A pedestrian crosses the street in Harlem during a snow storm on January 4, 2018 in New York City. As a major winter storm moves up the Northeast corridor, New York City is under a winter storm warning and forecasts are calling for six to eight inches of snow.
Dia Dipasupil—Getty Images
By Chris Morris
January 5, 2018

After a brutal Thursday for air travelers, Friday isn’t starting off much better. As of 9:00 am ET, nearly 1,500 flights had already been cancelled and another 7,000 were delayed—the lingering effects from a crippling winter storm that largely shut down airports in the Northeast.

While the hurricane force winds and blizzard-like conditions are largely gone now, the process of getting stranded travelers to their destinations and getting planes back on their normal routes might take until early next week, say travel experts.

“The best news in all this is that we are in one of the slowest, if not the slowest time of year for travel,” says Chris McGinnis, editor of the TravelSkills.com blog. “That means that once everything thaws out, the airlines will not have too much trouble re-accommodating everyone since there’s plenty of excess capacity [empty seats] in the system. … Depending on the weather, I think everything will be back to ‘normal’ by Monday or Tuesday after airlines spend the weekend cleaning up.”
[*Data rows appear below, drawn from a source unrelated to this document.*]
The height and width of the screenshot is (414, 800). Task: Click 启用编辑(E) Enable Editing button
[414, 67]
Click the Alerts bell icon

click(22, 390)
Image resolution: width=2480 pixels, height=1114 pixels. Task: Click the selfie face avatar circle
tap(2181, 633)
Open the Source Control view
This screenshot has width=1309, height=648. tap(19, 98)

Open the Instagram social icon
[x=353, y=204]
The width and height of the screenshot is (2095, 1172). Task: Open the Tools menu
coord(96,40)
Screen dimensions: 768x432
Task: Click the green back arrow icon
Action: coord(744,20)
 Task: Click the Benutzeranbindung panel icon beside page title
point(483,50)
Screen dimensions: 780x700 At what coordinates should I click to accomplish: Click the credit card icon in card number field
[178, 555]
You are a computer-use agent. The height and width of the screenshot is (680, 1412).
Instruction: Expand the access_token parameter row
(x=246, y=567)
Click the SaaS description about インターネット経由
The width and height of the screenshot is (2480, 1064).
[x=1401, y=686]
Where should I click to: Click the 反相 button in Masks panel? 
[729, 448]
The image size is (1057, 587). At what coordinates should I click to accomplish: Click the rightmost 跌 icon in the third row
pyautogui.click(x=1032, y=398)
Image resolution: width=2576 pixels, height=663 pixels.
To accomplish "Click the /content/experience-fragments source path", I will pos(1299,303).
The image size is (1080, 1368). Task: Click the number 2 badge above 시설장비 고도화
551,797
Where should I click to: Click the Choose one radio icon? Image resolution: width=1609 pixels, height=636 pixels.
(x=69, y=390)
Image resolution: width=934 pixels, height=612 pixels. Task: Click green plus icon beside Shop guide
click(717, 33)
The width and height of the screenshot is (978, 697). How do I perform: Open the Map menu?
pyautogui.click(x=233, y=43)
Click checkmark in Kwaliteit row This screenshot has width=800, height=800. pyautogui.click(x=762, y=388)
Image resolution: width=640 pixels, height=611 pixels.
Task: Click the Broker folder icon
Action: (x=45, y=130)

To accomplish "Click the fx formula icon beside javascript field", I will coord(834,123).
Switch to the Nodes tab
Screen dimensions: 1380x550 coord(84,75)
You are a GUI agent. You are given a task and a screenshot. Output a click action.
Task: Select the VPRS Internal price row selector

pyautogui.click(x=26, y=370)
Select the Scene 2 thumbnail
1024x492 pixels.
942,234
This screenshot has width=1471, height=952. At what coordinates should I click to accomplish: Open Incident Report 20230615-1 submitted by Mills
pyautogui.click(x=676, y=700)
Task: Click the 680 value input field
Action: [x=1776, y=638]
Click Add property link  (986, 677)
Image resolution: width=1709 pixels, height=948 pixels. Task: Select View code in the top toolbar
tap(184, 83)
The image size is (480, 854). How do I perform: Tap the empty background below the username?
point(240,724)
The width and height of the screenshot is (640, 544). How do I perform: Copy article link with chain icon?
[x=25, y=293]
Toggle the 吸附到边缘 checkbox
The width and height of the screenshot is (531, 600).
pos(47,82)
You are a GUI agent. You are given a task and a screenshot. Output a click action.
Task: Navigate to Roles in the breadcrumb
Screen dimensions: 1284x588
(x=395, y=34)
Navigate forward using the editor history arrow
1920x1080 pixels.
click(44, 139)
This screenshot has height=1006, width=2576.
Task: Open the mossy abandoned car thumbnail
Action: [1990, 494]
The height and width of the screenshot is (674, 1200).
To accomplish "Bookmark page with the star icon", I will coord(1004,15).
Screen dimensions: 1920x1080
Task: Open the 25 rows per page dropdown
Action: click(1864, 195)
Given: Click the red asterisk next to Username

The delays came as a powerful winter storm, fueled by a bomb cyclone and another Arctic blast, pounded the Northeast with high winds, snow, and frigid temperatures.

Today, airports are encouraging passengers to continue to check with their carriers before leaving their home.

Thursday’s storms delayed 16,363 flights and resulted in the cancellation of 5,497 flights, according to FlightAware. That followed 12,275 delays and 1,893 cancellations on Wednesday.